Foreign investor squeeze out from leading Russian mobile operator
Leonid Reiman as a key trusted face of the Russian government overseeing the reorganisation of Svyazinvest will ensure not only that the state’s interests will be adequately represented in the process of telecoms assets restructuring, but also that Putin’s rising class of power-bureaucrats or siloviki (as described in KCS’ last report on Russia) will have a dominant role (stake) in any potential re-distribution of property taking place as a result of the restructuring process. When the Russian communications ministry announced its intention of merging Svyazinvest with one of the country’s top mobile telecoms operators in June, noting Reiman’s recent appointment to the Chairmanship of the Svyazinvest Board and links to MegaFon, most market analysts foresaw a Svyazinvest-MegaFon partnership emerging.
Last month, however, Reiman appeared to surprise the markets, when he reportedly signed off on a government memorandum proposing to unite Svyazinvest’s mobile telecoms assets with Vimpelcom, another of Russia’s mobile troika.
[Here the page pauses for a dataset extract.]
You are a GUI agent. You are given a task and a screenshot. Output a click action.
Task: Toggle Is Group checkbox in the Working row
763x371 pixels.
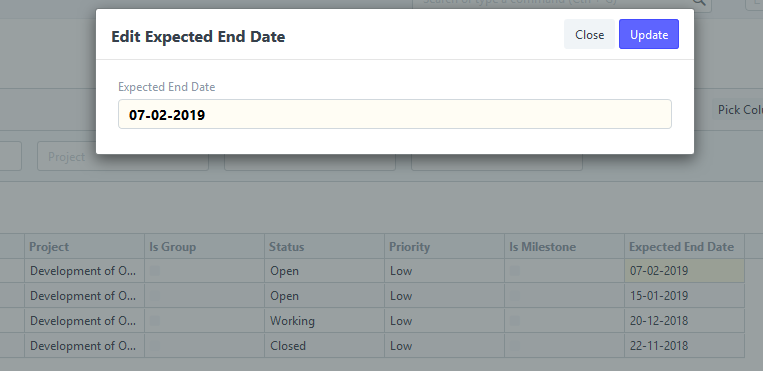tap(155, 321)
Under this proposal, Svyazinvest will acquire (buy out) the entire ownership stake held in Vimpelcom by Telenor, the Norwegian telecoms operator, which has long been an active investor in the Russian and ex-Soviet telecommunications market. Telenor is presently engaged in a high profile shareholder struggle and enduring legal battle with Vimpelcom’s other main shareholder, Altimo, the telecommunications subsidiary of the Alfa Group, which is controlled by the Kremlin-connected Oligarch, Mikhail Friedman.
The Norwegian company is currently struggling to maintain its stake in Vimpelcom, after Russian courts fined Telenor $1.7 billion originating from an allegation by Farimex, a tiny Vimpelcom shareholder, which claimed that Telenor held back Vimpelcom’s expansion into the Ukrainian mobile telecoms market. Telenor’s main stake in Vimpelcom has been suspended and is currently held by Russian bailiffs. The company has continued to appeal against the fine (as well as appeal for a delay in enforcement of the fine) and a final hearing on the case is expected to take place at the end of September this year. The Norwegian group fears, however, that its Vimpelcom stake may be sold before the final decision is announced. Telenor holds a combined stake of 29.9% in Vimpelcom, which had a market capitalisation of $42.3 billion in 2008, according to the company’s investor relations department.
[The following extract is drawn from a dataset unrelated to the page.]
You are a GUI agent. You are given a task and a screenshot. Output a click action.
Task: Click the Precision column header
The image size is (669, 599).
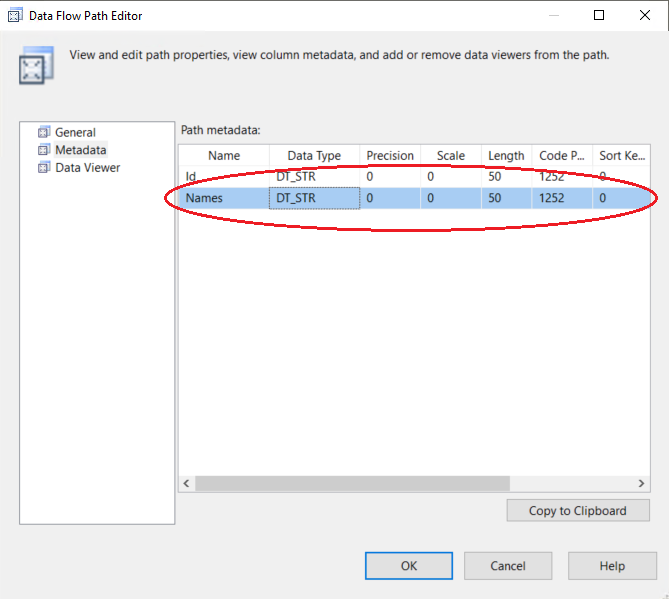(390, 156)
Opportunistic Vs strategic state behaviour
Reiman’s latest proposal to merge Vimpelcom with Svyazinvest’s mobile telecoms assets, could pave the way not only for the Russian state to sequestrate Telenor’s assets and thereby cast further shadows over Russia’s already challenging business climate for the foreign investor, but also to take control of one of Russia’s mobile telecoms troika. While market analysts suggest that such a deal should by no means be seen as a foregone conclusion, it does imply that the power brokers behind the Russian state are once again behaving in an opportunistic manner (ie, engaging in further asset grabbing in a similar manner to some of the state takeovers of investor assets in the energy sector in recent years), rather than a strategic manner (ie, restructuring state assets in order to create a dynamic new player in the telecommunications market, stimulate competition and improve service provision to consumers).